“D. Quixote de La Mancha”, de Miguel de Cervantes.
10.10.2013 | Produção e voz: Luís Gaspar
A primeira página de grandes obras da literatura.
10.10.2013 | Produção e voz: Luís Gaspar
Dom Quixote de La Mancha (Don Quijote de la Mancha em castelhano) é um livro escrito pelo espanhol Miguel de Cervantes y Saavedra (1547-1616). O título e ortografia originais eram El ingenioso hidalgo Don Qvixote de La Mancha, com sua primeira edição publicada em Madrid no ano de 1605. É composto por 126 capítulos, divididos em duas partes: a primeira surgida em 1605 e a outra em 1615. É considerada a grande criação de Cervantes. O livro é um dos primeiros das línguas européias modernas e é considerado por muitos o expoente máximo da literatura espanhola. Em princípios de maio de 2002, o livro foi escolhido como a melhor obra de ficção de todos os tempos. A votação foi organizada pelo Clubes do Livro Noruegueses e participaram escritores de reconhecimento internacional.
Vivia, não há muito, numa aldeia da Mancha, de cujo nome não quero lembrar-me, um fidalgo dos de lança em armeiro, escudo velho, pileca escanzelada e galgo veloz.
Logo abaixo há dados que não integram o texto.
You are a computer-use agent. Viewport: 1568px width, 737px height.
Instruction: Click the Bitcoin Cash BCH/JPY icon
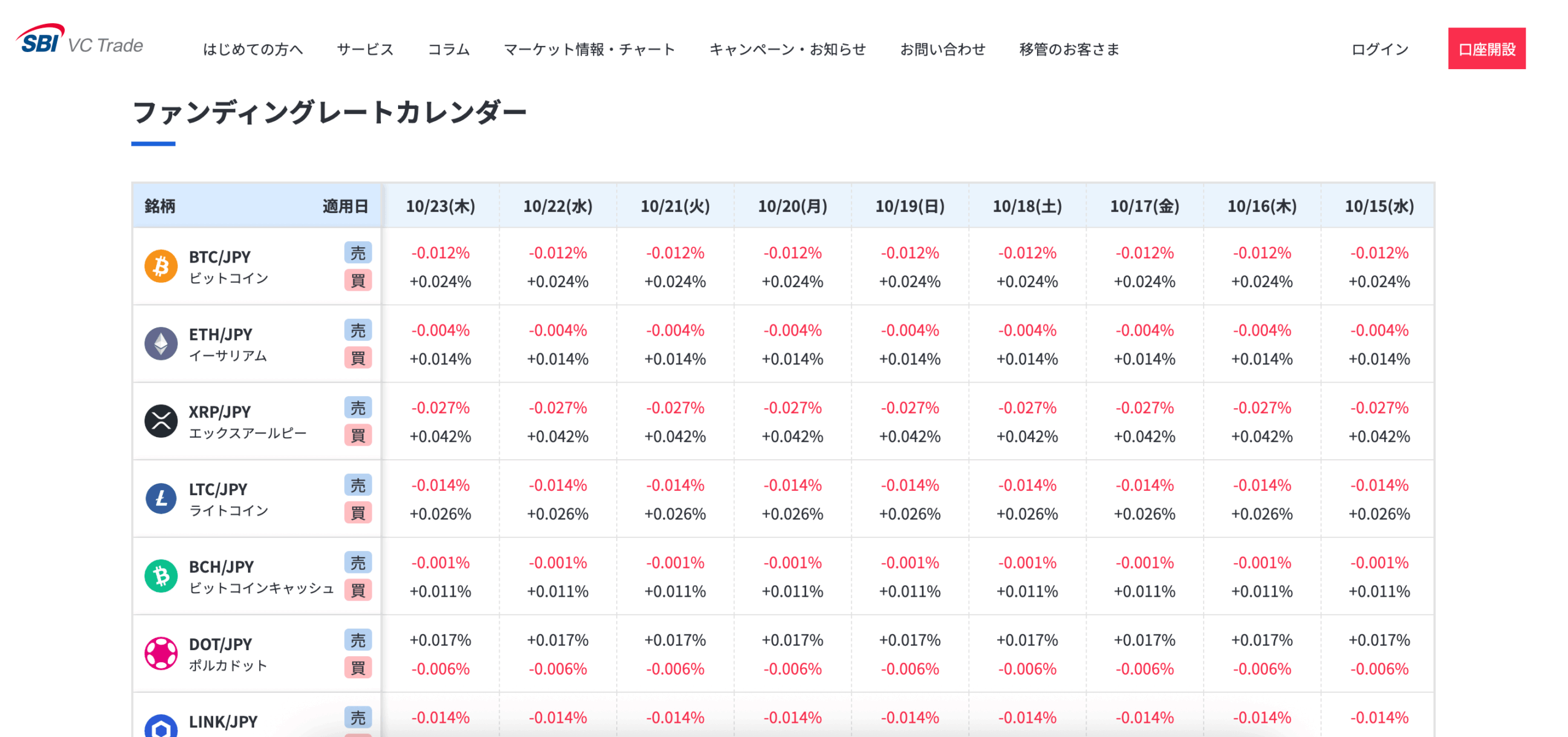tap(161, 576)
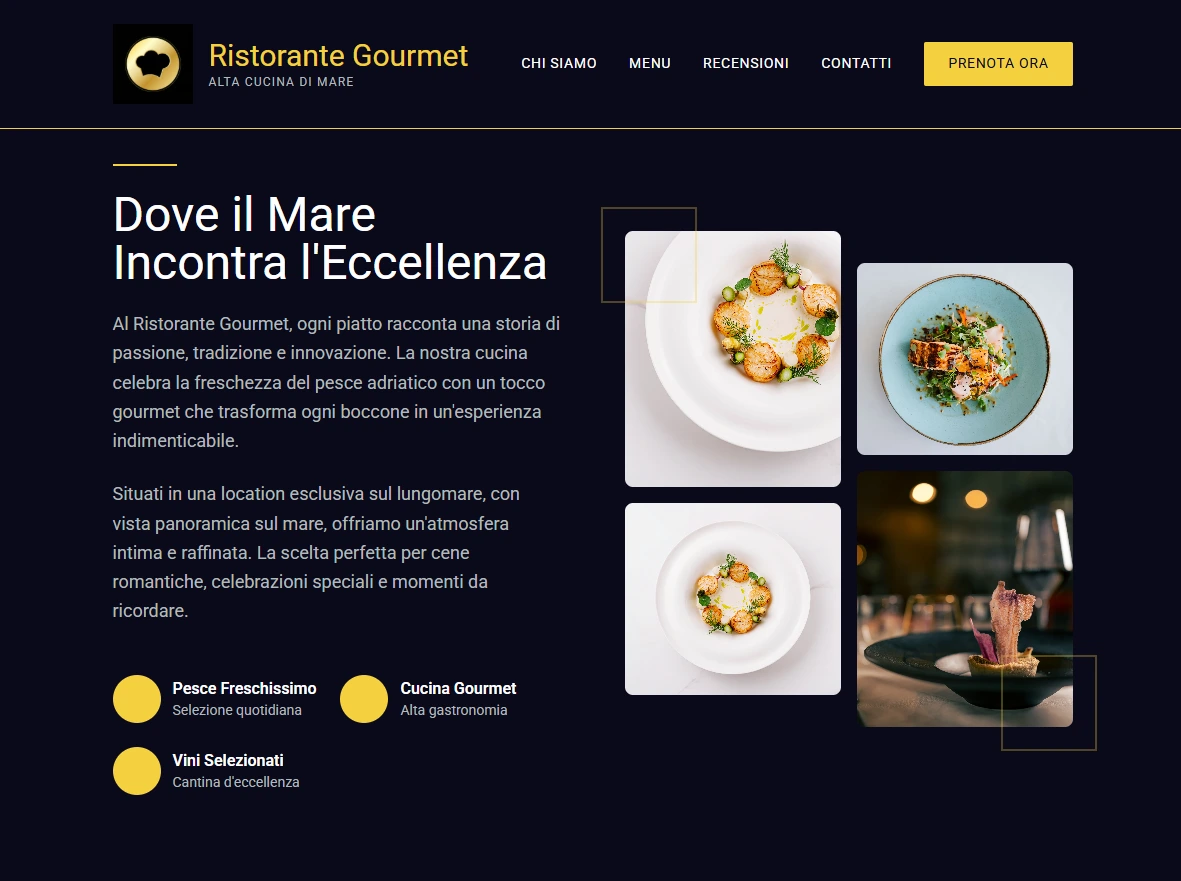This screenshot has width=1181, height=881.
Task: Open the Chi Siamo menu item
Action: pyautogui.click(x=559, y=63)
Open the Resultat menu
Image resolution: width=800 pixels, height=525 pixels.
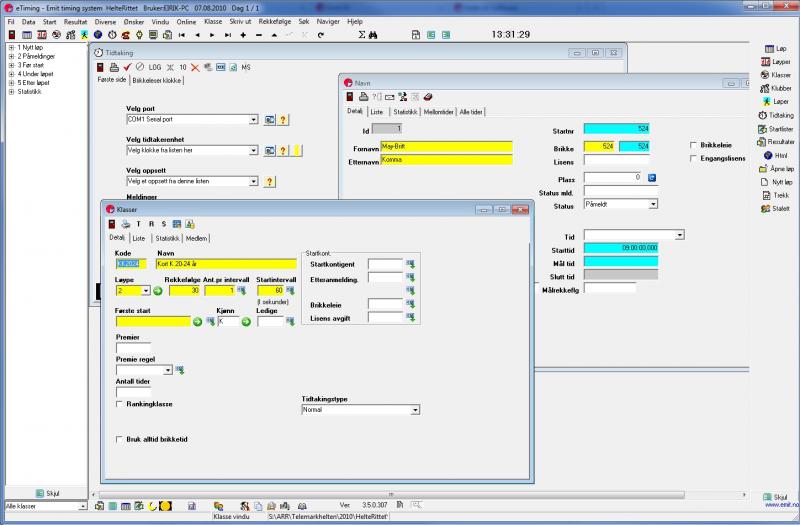[75, 21]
Dissipavam-lhe três partes dos bens um cozido, de vaca um pouco mais que de carneiro; salpicão as mais das noites; rabugices e lazeiras aos sábados; lentilhas ás sexta-feiras; algum borracho, de melhoria, aos domingos. Saio de velarte, calças de veludo para as festas; pantufos do mesmo; velori do mais fino, com que se honrava nos dias de semana, davam-lhe cabo dos sobejos. Tinha em casa uma patroa que passava dos quarenta, uma sobrinha que não chegava aos vinte, e um criado de fora e de dentro, que tanto lhe selava a besta, como manejava o podão. Calhava a idade do nosso fidalgo com os cinquenta anos; era de compleição robusta, seco de carnes, enxuto de rosto, grande madrugador e amigo da caça. Querem dizer que tinha o sobrenome de Quijada ou Quesada (no que há alguma dife rença nos autores que deste caso escrevem) ainda que por conjeturas verosímeis se deixe perceber que se chamava Quijana; porem isto pouco importa ao nosso conto; basta que a narração dele não saia um ponto da verdade. Nos espaços em que estava ocioso (que eram os mais do ano) é de saber que este sobredito fidalgo se ocupava em ler livros de cavalarias, com tanto gosto e a ferro, que olvidou quase totalmente o exercício da caça, e até o amanho da sua fazenda. E a tal ponto chegou a curiosidade e desvario que vendeu muitas nesgas de terra de semeadura, para comprar livros de cavalaria em que ler, e assim levou para casa quantos pôde encontrar. E a nenhuns achava tão bem como aos que compôs o famoso Feliciano de Silva: porque a clareza da prosa, e aquelas intrincadas razões lhe pareciam de pérolas; e mais quando chegava a ler aqueles requebros e carteis, onde em muitas partes achava escrito: «a razão da sem-razão que á minha razão se faz, de tal maneira a minha razão enfraquece que com razão me queixo da vossa formosura»; e também quando lia: «os altos céus que de vossa divindade divinamente com as estrelas vos fortificam, e vos fazem merecedora do merecimento que merece a vossa grandeza». Perdia o juízo o pobre cavaleiro com estas e semelhantes razões, e disvelava-se em compreende-las e decifrar-lhes o sentido, que não lhes arrancara o próprio Aristóteles, nem as percebera se para isso ressuscitasse.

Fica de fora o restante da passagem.